-- PAGE EXTRACT follows --

# Practically New Troy Bilt 2890 drive issues - Friction wheel? Cable?



## DrClaw (Nov 15, 2016)

Hi everyone, new to the site. We received a sweet Troy Bilt 2890 3 stage snow blower 2 years ago for xmas. we live in the northeast so we used it a lot the first year and dont think we took it out last year. Towards the end of the first year of use it started to stop driving, it would lurch forward a foot maybe then the wheels would stop turning. I would have to find this impossible to hold position on the drive lever that was somewhere in between released and held down. 

Im getting the snowblower prepared for this year and went through some basic troubleshooting including checking the cable tension by loosening the bracket at the bottom and adjusting it from max tight to max loose. Neither helped. Ive also removed the belly cover and checked the friction wheel to check the friction belt/pulley and the friction plate to make sure it wasnt greasy. The friction belt and plate were clean but I wiped them down with gasoline to be sure. Still no luck. Engine starts fine. Friction plate spins well but as soon as i pull the drive lever down it moves a foot or so then stops.

-- PAGE EXTRACT concluded --
-- DATASET EXCERPTS follows --

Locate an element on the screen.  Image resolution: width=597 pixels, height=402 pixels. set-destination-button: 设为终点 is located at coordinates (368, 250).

-- DATASET EXCERPTS concluded --
-- DATASET EXCERPTS follows --

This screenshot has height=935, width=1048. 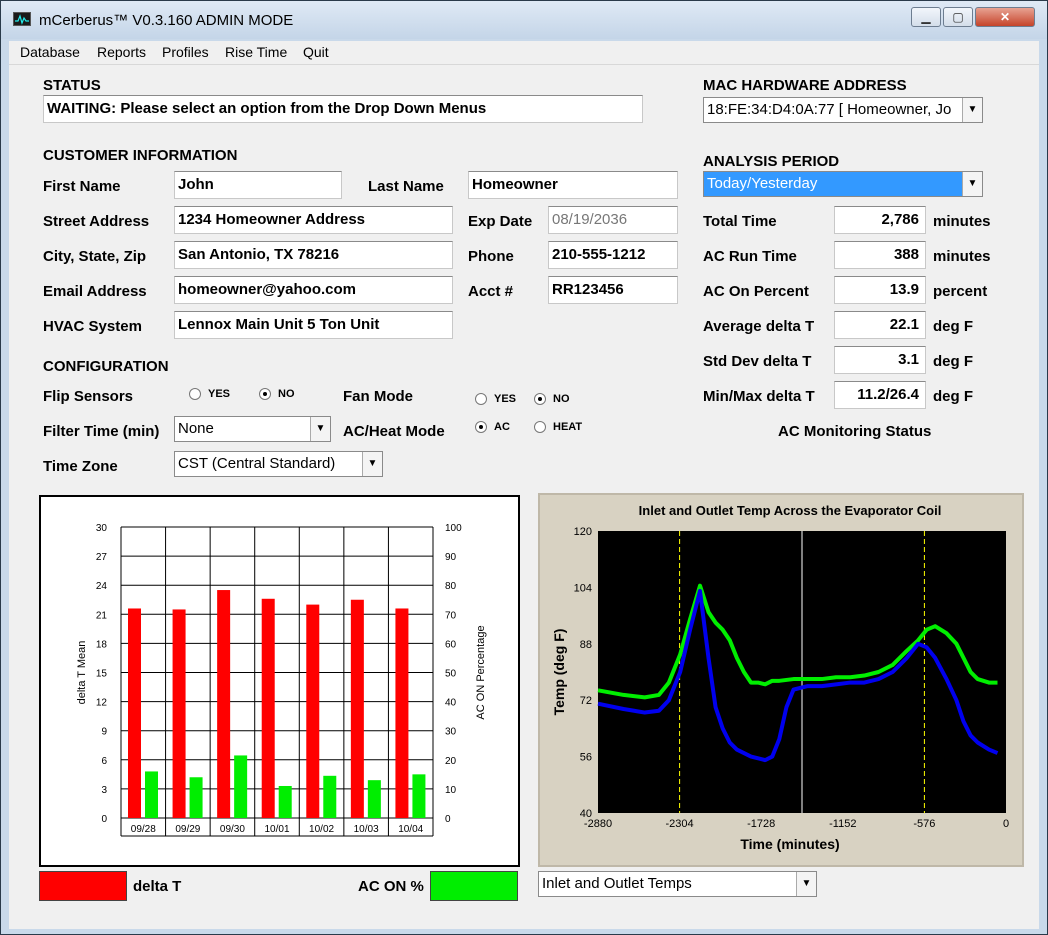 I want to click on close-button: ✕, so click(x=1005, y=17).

-- DATASET EXCERPTS concluded --

QUESTIONS:
1/ In the snow blower post, why did the poster take off the belly cover? Answer in one to three sentences.
2/ Pick up the snow blower post after its last sentence and keep writing in the same voice.

ANSWERS PER TASK:
1/ The poster removed the belly cover to check the friction wheel, including the friction belt/pulley, and to make sure the friction plate wasn't greasy.

2/
I think the cable is too tight even in the loosest position. Ive held the drive lever down while observing the engagement of the friction wheel and it appears that its so tight that its stopping the friction plate from spinning. I also suspect its too tight because if i find that sweet spot on the lever where its just engaging it will drive fine. I dont know how this would have changed all of a sudden, blower was fine in the beginning of the season then started acting up towards the end. Could something like the friction plate moved so its has less distance to come into contact with the friction wheel or vice versa? I dont see anything obviously degraded. 

Any thoughts or next steps I might try would be greatly appreciated.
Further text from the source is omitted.